COMPLETE O SEGUINTE —
**a.** Reescreva de forma mais breve o parágrafo do texto da página que começa com "Além disso, as lives têm ainda o viés democrático", mantendo seus fatos principais.
**b.** Transcreva do texto da página, sem nenhuma alteração, o trecho de "Além disso, as" a "aproveitar as apresentações.".

TEXTO DA PÁGINA —
+ + + +

Para Angeli, o modelo tradicional das emissoras de televisão está fadado ao fracasso – o que não quer dizer, em nenhum momento, que o “instrumento televisão” esteja com seus dias contados – um ótimo exemplo é o rádio, que soube se reinventar e, hoje, é ouvido por meio de aplicativos. “As emissoras trabalham com uma programação fixa, que teve que ser interrompida por causa do novo coronavírus. Com isso, elas tiveram que se adaptar a algo que ainda estava em fase de estudo, como é o caso do GloboPlay. A Globo já vinha fazendo esse movimento de digitalização das suas produções, focando a transmissão via outros aparelhos”, explica ele.
“Esse movimento de transição na TV, por exemplo, já vinha acontecendo. Os streamings são prova disso: veículos que se adéquam a uma demanda. É preciso entender que as pessoas não conseguem mais acompanhar uma grade de TV, que dá a sensação de prisão, elas querem consumir o conteúdo, sim, mas no horário, na forma, no aparelho e da maneira como bem entenderem”, garante Júnior César. “O poder foi descentralizado”, completa ele, lembrando que, para ele, ter deixado o formato tradicional de assessoria para trás foi um movimento de convergência: “Absorvi teorias da comunicação analógica, assim como a prática, e aplico todas elas no universo digital”, finaliza o empresário.
Além disso, as lives têm ainda o viés democrático. “Várias pessoas na sociedade que não têm condições financeiras de ir em um show físico, com a internet que possuem, conseguirão ter acesso aos seus artistas prediletos”, alerta Angeli, lembrando que, semelhantemente, as lives ocupando a programação das emissoras abertas possibilita ainda que outras pessoas, sem acesso a shows e internet de boa qualidade, possam aproveitar as apresentações.
Desafios de mercado
Beber da água das lives nesta altura do campeonato, quando as pessoas permanecem em casa devido ao isolamento social provocado pelo novo coronavírus, “é fácil, é mole, é lindo”, parafraseando Gabriel Gava. O difícil, mas não impossível, que isso fique bem claro, é fazer essa conversão sem perdas e, claro, alavancando ainda mais a audiência e a interação do público.

+ + + +

Entradas de dados armazenados
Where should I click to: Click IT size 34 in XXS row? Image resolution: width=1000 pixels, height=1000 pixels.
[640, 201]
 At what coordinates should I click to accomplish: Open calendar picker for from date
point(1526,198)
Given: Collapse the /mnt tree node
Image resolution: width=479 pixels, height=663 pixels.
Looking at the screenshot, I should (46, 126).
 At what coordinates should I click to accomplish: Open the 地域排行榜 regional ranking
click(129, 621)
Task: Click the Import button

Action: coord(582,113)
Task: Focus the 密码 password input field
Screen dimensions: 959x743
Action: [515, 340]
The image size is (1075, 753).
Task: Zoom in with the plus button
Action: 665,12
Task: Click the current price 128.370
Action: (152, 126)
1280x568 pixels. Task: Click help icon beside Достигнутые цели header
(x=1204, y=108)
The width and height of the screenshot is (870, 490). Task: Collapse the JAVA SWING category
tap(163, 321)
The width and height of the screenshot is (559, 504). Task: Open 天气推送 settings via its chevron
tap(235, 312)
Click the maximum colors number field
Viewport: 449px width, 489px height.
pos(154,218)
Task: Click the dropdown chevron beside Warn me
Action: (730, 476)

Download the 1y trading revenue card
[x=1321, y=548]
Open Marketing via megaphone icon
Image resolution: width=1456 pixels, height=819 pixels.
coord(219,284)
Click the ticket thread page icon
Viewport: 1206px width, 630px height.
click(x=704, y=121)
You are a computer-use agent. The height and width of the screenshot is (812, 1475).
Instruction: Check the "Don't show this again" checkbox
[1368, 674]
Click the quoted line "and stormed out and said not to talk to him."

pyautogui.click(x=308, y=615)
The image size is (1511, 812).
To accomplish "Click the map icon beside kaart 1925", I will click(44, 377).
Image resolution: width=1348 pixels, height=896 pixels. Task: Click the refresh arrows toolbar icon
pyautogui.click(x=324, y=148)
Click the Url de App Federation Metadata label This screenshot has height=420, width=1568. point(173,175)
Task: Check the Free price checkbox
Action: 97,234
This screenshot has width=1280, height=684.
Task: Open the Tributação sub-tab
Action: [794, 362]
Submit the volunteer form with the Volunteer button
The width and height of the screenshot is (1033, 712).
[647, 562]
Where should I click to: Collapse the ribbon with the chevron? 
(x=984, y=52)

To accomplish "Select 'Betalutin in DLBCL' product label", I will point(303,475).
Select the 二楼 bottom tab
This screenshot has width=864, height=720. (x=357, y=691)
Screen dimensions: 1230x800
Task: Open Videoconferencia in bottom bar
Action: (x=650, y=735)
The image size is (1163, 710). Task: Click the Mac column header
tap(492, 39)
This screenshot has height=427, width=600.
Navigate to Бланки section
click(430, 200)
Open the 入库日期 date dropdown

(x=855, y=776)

+ + + +

RESPOSTAS ÀS TAREFAS —
**a.** As lives também têm um lado democrático. Segundo Angeli, pessoas sem condições de pagar um show presencial conseguem ver seus artistas favoritos pela internet. Além disso, quando as lives entram na programação da TV aberta, até quem não tem acesso a shows nem internet de boa qualidade pode assistir às apresentações.

**b.**
Além disso, as lives têm ainda o viés democrático. “Várias pessoas na sociedade que não têm condições financeiras de ir em um show físico, com a internet que possuem, conseguirão ter acesso aos seus artistas prediletos”, alerta Angeli, lembrando que, semelhantemente, as lives ocupando a programação das emissoras abertas possibilita ainda que outras pessoas, sem acesso a shows e internet de boa qualidade, possam aproveitar as apresentações.